Both companies are also telling us that Zynq-like devices will make up a major part of their strategy at 20nm. There are so many potential applications for this FPGA+CPU technology that it’s hard for the companies to know where to start. The acceleration and power-saving potential of the FPGA fabric combined with the flexibility and speed of the ARM-based subsystem – both married to the staggering connectivity capabilities these devices have – is intoxicating when one starts to imagine the possibilities. One quickly sobers up, however, when it comes to the problem of how to program them.
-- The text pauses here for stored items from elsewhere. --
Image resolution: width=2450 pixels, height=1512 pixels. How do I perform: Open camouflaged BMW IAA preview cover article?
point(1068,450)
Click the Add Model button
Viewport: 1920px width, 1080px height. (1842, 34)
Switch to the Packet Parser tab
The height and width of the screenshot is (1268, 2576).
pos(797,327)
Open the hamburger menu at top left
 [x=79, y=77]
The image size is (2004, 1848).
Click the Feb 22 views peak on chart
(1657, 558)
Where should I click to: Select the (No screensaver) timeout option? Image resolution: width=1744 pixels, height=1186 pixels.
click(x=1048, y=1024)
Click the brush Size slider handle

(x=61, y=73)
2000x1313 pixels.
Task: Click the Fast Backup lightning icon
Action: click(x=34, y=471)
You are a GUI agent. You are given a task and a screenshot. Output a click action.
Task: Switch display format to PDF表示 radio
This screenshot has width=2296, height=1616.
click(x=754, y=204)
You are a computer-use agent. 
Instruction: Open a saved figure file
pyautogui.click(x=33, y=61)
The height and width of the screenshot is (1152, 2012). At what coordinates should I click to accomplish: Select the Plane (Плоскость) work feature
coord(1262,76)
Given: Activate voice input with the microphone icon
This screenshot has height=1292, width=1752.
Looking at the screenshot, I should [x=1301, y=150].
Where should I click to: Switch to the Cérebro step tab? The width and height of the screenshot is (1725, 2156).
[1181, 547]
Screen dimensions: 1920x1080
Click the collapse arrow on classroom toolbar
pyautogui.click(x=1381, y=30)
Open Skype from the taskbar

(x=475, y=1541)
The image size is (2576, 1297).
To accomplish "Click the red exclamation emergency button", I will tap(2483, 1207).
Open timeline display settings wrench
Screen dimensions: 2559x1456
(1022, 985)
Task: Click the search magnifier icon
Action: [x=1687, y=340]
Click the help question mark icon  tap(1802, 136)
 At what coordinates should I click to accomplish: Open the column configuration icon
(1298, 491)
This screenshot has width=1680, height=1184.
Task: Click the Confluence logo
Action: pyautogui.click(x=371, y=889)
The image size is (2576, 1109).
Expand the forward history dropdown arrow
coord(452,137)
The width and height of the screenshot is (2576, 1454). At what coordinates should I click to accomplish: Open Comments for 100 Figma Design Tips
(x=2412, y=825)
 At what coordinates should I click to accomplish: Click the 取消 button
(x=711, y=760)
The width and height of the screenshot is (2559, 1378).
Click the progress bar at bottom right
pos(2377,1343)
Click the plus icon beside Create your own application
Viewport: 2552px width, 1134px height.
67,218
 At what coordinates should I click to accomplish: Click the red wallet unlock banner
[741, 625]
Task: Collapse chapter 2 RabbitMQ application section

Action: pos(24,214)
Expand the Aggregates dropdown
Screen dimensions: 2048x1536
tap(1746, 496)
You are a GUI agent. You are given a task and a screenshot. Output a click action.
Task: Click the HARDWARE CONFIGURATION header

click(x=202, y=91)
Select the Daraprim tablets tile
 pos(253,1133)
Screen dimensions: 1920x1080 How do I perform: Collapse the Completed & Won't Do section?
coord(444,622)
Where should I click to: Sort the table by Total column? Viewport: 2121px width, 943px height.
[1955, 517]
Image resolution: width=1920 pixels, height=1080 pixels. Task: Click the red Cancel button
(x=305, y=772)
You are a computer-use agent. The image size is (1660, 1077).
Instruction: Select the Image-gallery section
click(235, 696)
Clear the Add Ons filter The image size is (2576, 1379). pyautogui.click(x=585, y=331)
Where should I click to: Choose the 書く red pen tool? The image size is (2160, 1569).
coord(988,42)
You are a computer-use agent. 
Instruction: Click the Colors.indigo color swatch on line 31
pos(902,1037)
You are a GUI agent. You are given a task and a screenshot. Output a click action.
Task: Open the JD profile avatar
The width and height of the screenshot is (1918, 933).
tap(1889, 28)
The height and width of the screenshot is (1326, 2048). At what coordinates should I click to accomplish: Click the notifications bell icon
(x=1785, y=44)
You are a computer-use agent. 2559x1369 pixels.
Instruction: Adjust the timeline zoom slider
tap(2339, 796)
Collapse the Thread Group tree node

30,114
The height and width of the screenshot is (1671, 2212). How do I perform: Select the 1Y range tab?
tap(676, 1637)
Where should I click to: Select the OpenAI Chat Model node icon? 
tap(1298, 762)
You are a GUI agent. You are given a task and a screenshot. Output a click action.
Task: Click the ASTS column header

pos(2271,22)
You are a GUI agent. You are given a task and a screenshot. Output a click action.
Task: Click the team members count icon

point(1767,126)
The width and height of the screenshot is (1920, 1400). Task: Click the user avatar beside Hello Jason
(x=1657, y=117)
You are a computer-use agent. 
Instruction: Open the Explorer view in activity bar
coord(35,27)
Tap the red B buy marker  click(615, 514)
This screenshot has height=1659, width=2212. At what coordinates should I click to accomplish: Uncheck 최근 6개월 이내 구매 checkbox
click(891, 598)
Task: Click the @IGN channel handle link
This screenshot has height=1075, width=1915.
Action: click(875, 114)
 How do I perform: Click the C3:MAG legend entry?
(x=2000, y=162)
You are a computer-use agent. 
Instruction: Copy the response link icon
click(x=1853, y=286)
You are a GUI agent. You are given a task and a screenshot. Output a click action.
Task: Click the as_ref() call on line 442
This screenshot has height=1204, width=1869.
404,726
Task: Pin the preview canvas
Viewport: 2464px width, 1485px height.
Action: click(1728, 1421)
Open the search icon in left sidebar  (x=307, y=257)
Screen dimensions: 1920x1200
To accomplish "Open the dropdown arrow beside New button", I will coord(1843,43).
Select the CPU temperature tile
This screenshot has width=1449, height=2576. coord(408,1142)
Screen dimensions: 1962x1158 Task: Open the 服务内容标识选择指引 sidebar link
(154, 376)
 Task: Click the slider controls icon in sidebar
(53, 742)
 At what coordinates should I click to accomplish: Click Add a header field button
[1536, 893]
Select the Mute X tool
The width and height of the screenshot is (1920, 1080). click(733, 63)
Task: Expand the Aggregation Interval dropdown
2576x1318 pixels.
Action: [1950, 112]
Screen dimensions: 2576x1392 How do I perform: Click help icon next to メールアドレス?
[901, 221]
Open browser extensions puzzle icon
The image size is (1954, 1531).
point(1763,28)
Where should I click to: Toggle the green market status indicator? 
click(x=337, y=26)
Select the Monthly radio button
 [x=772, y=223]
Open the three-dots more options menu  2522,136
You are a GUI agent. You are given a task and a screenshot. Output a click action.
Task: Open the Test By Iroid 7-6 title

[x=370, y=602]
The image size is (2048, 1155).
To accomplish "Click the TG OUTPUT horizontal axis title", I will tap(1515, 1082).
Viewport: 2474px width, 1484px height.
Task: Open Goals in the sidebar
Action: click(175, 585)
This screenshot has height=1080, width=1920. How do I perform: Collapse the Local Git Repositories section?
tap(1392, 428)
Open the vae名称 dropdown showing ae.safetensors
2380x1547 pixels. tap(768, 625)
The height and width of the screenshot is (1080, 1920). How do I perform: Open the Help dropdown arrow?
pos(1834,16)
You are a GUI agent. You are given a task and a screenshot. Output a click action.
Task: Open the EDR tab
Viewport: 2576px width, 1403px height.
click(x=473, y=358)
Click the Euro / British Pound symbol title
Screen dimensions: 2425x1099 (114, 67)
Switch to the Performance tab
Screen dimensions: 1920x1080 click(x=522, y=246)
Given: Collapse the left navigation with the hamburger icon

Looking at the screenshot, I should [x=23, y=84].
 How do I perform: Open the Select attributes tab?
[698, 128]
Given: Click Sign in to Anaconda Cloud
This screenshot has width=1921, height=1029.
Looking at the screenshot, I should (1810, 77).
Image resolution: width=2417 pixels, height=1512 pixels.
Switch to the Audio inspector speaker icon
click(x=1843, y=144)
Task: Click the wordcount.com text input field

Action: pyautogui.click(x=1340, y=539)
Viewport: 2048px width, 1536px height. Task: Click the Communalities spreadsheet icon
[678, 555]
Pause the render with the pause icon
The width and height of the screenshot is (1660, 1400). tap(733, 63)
Here, Xilinx is driving in the direction of compiling C modules targeted for acceleration with the company’s AutoESL technology, and Altera (as we recently explored) is betting on OpenCL bleeding over from the high-performance-computing crowd currently targeting GPUs.

While power consumption has often been predicted as a potential achilles heel of moving forward on the Moore’s Law curve, Xilinx is claiming that they will cut power in half once again at the 20nm node. If true, this is a shocking achievement. With each shrink, the leakage current problem gets harder to solve and the proportion of leakage versus dynamic power goes up. Somehow, though, FPGA companies keep pulling tricks out of their collective sleeves to keep up with the treadmill, and the power-per-gate-per-frequency continues to drop. This is a good thing, because the number of gates and the frequency keep increasing, so one has to improve at a good pace just to stay even on overall power in the package. 

For now, though, we’re all just eating popcorn and watching the marketing show. This is like going to the theater and sitting through 2 hours of nothing but “previews of coming attractions” for movies that will be out in a year or so. It’s fun to get all excited about the possibilities, but the real proof will be seen when these devices hit the market. Until then, don’t we all have some engineering work to do?

2 thoughts on “The Future is Clear (ish)”

  1. The problem of how to program them is sobering indeed, C-to-gates or OpenCL notwithstanding. Design productivity has been growing far slower than Moore’s Law’s 2x/2yr rate for decades.

    Look at the cost to develop and debug a big FPGA design and divide by the product’s lifetime volume. As productivity falls further behind Moore’s Law, per-chip design cost takes a bigger share of product cost.